ALMANAQUE PAULISTANO

Painel do Hospital Santa Catarina

Em substituição às antigas janelas do térreo do bloco B do Hospital Santa Catarina, localizado na avenida Paulista, em São Paulo, foram instaladas 24 placas de bronze, de 2,10 m x 1 m cada uma, que formam um grande painel chamado Vida. O conjunto, inaugurado em 2002, é assinado pelo artista plástico italiano Marco Ulgheri e explora o fenômeno da medicina como uma intervenção humana no ciclo natural da vida e da morte. O tema tratado em cada baixo-relevo tem seu período cronológico identificado por bordas decorativas e, em geral, foca-se na invenção mais do que em seu inventor. Dessa forma, a leitura da instalação revela a trajetória da inteligência humana como o grande patrimônio intangível da humanidade. O percurso expositivo, cuja ordem original é da direita para a esquerda, é subdividido em três partes: a história da medicina – da antiguidade até o século 19; a fundação do Hospital Santa Catarina; e novamente a história da medicina, do século 20 até os dias de hoje. Em dezembro de 2009, foi concluída a restauração do prédio mais antigo do hospital, datado de 1949, obra que incluiu uma iluminação especial para valorizar tanto a arquitetura neoclássica do edifício quanto o conjunto de obras.


VISTAS CONTEMPORÂNEAS

Exposição As Grandes Epidemias, no Instituto Butantan

De janeiro a maio deste ano, ocorre no Centro de Difusão Científica do Instituto Butantan a exposição As Grandes Epidemias.
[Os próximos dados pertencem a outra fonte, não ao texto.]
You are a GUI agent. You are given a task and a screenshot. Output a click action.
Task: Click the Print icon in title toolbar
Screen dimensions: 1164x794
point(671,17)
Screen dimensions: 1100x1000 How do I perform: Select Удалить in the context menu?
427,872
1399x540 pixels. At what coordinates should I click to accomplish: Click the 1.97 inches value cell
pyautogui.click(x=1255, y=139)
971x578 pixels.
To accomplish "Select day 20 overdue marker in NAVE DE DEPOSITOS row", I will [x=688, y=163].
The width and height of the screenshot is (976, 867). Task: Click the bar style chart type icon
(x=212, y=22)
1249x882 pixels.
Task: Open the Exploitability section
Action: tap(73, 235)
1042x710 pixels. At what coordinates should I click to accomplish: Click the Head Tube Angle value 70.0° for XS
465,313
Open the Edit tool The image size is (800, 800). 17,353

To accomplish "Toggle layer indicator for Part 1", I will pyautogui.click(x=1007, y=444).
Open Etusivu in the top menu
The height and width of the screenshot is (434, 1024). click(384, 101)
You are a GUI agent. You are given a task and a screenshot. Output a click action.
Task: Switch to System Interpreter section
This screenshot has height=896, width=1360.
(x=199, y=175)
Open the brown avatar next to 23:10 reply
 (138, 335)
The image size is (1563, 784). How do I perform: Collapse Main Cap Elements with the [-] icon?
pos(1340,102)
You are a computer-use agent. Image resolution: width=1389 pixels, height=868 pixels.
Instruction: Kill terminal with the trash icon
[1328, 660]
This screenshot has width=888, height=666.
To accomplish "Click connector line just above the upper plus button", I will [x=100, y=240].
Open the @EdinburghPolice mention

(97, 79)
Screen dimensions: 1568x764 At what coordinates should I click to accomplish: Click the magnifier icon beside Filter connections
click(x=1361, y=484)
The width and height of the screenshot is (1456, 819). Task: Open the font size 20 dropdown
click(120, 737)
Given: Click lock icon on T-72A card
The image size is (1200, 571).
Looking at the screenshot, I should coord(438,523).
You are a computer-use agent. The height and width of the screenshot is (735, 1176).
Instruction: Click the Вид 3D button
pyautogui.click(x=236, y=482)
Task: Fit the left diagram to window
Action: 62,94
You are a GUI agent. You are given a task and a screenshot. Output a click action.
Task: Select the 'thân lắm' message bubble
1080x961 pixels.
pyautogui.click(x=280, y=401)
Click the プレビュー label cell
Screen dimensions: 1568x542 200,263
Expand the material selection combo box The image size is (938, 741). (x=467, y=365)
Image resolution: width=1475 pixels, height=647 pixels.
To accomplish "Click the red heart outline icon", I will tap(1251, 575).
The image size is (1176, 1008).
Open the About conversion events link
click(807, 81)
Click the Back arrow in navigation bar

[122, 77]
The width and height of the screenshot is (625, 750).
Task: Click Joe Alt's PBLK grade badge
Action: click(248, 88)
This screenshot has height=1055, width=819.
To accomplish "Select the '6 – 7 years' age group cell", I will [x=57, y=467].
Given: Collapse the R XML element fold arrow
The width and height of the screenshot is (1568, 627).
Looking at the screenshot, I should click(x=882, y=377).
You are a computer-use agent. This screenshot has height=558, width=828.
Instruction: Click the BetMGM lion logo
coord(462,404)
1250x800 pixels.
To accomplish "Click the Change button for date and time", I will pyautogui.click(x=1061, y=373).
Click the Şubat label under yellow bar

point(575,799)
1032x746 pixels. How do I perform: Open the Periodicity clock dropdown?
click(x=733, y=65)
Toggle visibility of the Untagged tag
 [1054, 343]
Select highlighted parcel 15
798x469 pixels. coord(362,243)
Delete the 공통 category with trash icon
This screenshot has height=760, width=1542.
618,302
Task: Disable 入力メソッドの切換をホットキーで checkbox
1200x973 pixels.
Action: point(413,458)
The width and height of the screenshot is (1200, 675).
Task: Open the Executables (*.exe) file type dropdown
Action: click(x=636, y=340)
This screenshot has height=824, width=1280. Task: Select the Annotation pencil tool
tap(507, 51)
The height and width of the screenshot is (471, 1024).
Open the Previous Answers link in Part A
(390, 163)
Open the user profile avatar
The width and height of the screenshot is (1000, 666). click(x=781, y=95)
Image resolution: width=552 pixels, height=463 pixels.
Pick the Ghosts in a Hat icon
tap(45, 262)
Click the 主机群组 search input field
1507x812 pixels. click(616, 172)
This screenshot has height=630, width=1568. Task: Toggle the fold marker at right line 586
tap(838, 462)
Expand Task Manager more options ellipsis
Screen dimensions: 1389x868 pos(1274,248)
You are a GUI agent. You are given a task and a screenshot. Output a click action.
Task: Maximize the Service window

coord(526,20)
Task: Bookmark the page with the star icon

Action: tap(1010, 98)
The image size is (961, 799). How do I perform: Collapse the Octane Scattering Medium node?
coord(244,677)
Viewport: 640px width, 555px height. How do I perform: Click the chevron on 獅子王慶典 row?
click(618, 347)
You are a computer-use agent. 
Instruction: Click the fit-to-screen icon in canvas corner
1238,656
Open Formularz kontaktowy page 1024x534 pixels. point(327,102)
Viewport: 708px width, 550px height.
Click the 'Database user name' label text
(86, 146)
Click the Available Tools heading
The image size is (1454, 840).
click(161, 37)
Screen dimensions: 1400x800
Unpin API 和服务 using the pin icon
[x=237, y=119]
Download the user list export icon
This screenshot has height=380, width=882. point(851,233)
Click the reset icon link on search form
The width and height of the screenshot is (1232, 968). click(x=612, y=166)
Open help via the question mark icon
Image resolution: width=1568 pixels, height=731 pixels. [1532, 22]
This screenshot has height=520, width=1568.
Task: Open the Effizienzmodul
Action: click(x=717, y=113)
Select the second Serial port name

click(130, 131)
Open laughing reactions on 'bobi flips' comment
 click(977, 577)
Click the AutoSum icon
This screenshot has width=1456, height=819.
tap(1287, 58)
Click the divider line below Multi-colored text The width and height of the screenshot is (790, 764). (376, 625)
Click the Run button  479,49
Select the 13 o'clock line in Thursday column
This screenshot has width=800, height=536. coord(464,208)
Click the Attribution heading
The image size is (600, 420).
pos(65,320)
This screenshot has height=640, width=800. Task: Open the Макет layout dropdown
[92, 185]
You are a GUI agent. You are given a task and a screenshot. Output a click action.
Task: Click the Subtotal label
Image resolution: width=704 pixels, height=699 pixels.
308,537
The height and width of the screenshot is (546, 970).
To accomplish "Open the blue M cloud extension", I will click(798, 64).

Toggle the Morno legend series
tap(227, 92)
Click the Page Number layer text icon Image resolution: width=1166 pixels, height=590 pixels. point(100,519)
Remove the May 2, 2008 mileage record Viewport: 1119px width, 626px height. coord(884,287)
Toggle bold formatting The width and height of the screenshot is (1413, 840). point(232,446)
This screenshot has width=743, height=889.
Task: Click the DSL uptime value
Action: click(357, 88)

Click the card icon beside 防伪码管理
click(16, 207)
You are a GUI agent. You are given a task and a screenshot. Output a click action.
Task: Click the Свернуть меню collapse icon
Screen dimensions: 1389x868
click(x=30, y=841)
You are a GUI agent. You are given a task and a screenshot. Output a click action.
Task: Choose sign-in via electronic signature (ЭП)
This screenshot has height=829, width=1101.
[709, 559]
A mostra, iniciativa do Museu de Microbiologia do Instituto, dá a oportunidade de conhecer a história de algumas doenças por meio de vídeos e painéis ilustrativos. É possível saber, por exemplo, como a varíola foi erradicada e, mais importante, que é preciso continuar atento para que enchentes e ratos com pulgas contaminadas não provoquem novos surtos. Os visitantes poderão entender ainda por que a Aids e a gripe são doenças mundiais e por que existem até hoje. Segundo a diretora do museu, a doutora Milene Tino De Franco, o grande objetivo do projeto é “informar e alertar o público para o perigo que as epidemias representam”. A coordenadora da instituição, professora Glaucia Colli Inglez, complementa dizendo que informações mesmo sobre doenças já erradicadas são de suma importância para a população. “Esse tema tem se mostrado relevante nos dias de hoje face às ameaças de epidemias a que estamos expostos”, alerta. As Grandes Epidemias tem o apoio da Fundação de Amparo à Pesquisa do Estado de São Paulo (Fapesp) e da Fundação Vitae. O endereço é avenida Vital Brasil, 1.500, no bairro do Butantã, Zona Oeste da capital. O horário é de terça a domingo das 10h às 16h. É cobrada uma taxa de R$ 6 para visitar os museus que compõem o instituto. Estudantes com identificação pagam R$ 2,50. Crianças até sete anos, idosos a partir de 60 anos e pessoas com deficiência não pagam.